Incurable romantic that I am, I then watched – Kleenex at the ready – as a startlingly incohesive couple traversed Ireland and checked into the quaint surroundings of “the best little BB in Tipperary”. With astonishing insightfulness I had already correctly concluded they were destined to live happily ever after when my dismayed attention was diverted from their romantic trysts by a background of grotesquely enchanting castles, towering mountains and stunning waterfalls.
Having penned what I thought was the definitive guide to the area, I immediately realised I didn’t recognise these amazing Tipperary backdrops. Apparently a revision of my Walking Guide to Tipperary and Waterford is now urgently required. Meanwhile, I’m sure you’ll forgive me recounting one of the fine walks in this area that hasn’t managed to avoid my boots.
To explore the landscape to the west of lonesome Bay Lough in the Knockmealdown Mountains, leave the startpoint (see panel) and go towards a Marian shrine. Then contour southeast to join a more distinct uphill track and follow the waymarkers along the Avondu section of the Blackwater Way on a pleasant trail with forestry to the left. When the track descends this is your cue to go right on a trail heading west.
Follow this switchback track to a three-fence intersection. Here a peaty mountain path hugs a fence as it rises on the flanks of Knocknalougha and then descends to join a well constructed roadway skirting a forest.
Next it’s a question of tagging the forest edge until a large white stile crosses a fence to open moorland beyond. Marker poles now denote the way as the route climbs steeply to reach the top of Knockclugga, which is more of an upland spur. When you reach its highest point, say goodbye to the Blackwater Way and head north along a broad ridge that rises to Knockshanahullion (652m), the highest point in the west Comeraghs.
The mountain top is crowned by a trig pillar and a burial cairn, which has been disrupted to create a stone shelter.
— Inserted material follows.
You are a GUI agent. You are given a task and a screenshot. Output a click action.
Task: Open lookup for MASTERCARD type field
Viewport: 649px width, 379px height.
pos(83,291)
There are also some standing stone arrangements that are clearly of modern construction.
When you have imbibed sufficiently of the huge horizons north to the Galtee Mountains and south to the Waterford coast, descend steeply in a southeasterly direction towards the corner of a fence. Follow this fence east but when it swings south, continue east towards point 630m. Don’t follow a direct route but arc to the right so as to avoid losing height in the steep valley of the upper Glounliath river.
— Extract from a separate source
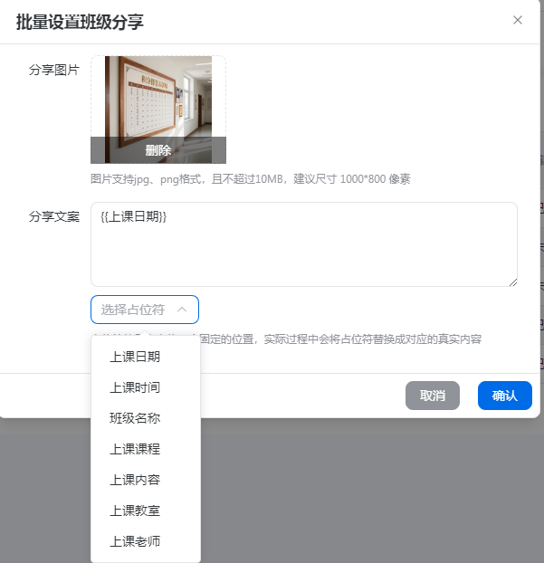Click the uploaded corridor image thumbnail
Screen dimensions: 544x563
tap(158, 96)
As you near the summit at 630m, you should pick up a faint mountain track. The top is adorned by a cairn and there are impressive views east to the Sugarloaf and Knockmealdown Ridge.
Continue east a couple of hundred metres following a fence. When another fence leads south, follow this and descend gradually to reach the three-fence intersection encountered earlier. Retrace your steps to your starting point while doubtless concluding that the west Knockmealdowns offer much reward for modest effort and in many ways personify the accessible freedom of the vertically unassuming Irish mountains.
VEE GAP OF THE KNOCKMEALDOWN MOUNTAINS
Start: Car park at highest point of Vee Gap (S031 101) between Clogheen and Lismore on R668.
Time: 4 to 4.5 hours.
Suitability: Moderate challenge for reasonably fit walkers. Navigation skills required.